South Korea’s opposition party condemned Mr. Yoon’s remarks, calling it “absolutely unrealistic” and inappropriate as tensions escalate on the Korean Peninsula. “If we pursue nuclear armament, how would we call on North Korea to give up its nuclear weapons?” opposition party leader Lee Jae-myung said on Thursday.

The U.S. remains committed to the denuclearization of the Korean Peninsula and South Korea has made clear they are not seeking nuclear weapons, White House National Security Council spokesman John Kirby said during a Thursday press briefing.

“What we are going to seek, jointly together with them, are improvements in extended deterrence capabilities,” Mr. Kirby said.

The only effective way to reduce nuclear threats on the Korean Peninsula is by curbing the proliferation of nuclear weapons, an NSC spokesman added.

Robert Einhorn, a senior fellow at the Brookings Institution and a former senior State Department official, said it wasn’t clear why Mr. Yoon would discuss a South Korean nuclear weapon now, but suggested it could be to placate domestic supporters, to prod Beijing to rein in Pyongyang, or to pressure the Biden administration for a bigger role in the development of the U.S.’s extended deterrent.
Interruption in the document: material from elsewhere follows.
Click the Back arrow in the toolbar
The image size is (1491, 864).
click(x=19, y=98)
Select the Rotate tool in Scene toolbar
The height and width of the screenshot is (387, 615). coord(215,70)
“Senior Yoon administration officials say they support reliance on a strengthened U.S. extended nuclear deterrent, not South Korea acquiring its own nuclear weapons, and they say they are working with American officials in an effort to strengthen it,” Mr. Einhorn said.

Support for developing nuclear weapons in South Korea has risen at times of heightened tension with North Korea. A poll by the Chicago Council of Global Affairs showed support stood at about 55% in 2018, when leaders from the two countries engaged in a series of summits. With negotiations stalled and North Korea on a missile-testing spree, support had risen to 70% last year.

Mr. Yoon’s remarks are aimed at signaling to North Korea that South Korea is willing to consider extreme measures if Pyongyang continues to threaten Seoul with its weapons program, analysts said. But it is unlikely that Washington will seriously consider more nuclear weapons on the Korean Peninsula as an option, they said.

When Mr. Yoon was elected in March he promised to take a tougher stance on North Korea. Last year, North Korea tested a record number of missiles and passed a law allowing pre-emptive nuclear strikes against the South.

Some South Korean lawmakers have called for the U.S. to permanently station nuclear-armed submarines or aircraft carriers near the Korean Peninsula. Others have suggested an arrangement similar to the North Atlantic Treaty Organization, in which South Koreans would be trained to deliver U.S. nuclear weapons in the event of a conflict. But Washington has rejected such calls.

Mr. Yoon has used increasingly heated rhetoric in recent weeks after Pyongyang flew five drones over South Korean territory last month. He has vowed punishment and retaliation against the North and said the U.S. nuclear umbrella isn’t sufficient to reassure the South Korean public in the face of an increasingly aggressive North Korea.

“The North Korean nuclear threat is not only a threat to South Korea or an issue of the U.S. merely protecting South Korea,” Mr. Yoon said on Wednesday. “It is now a common interest for South Korea, Japan and the U.S.”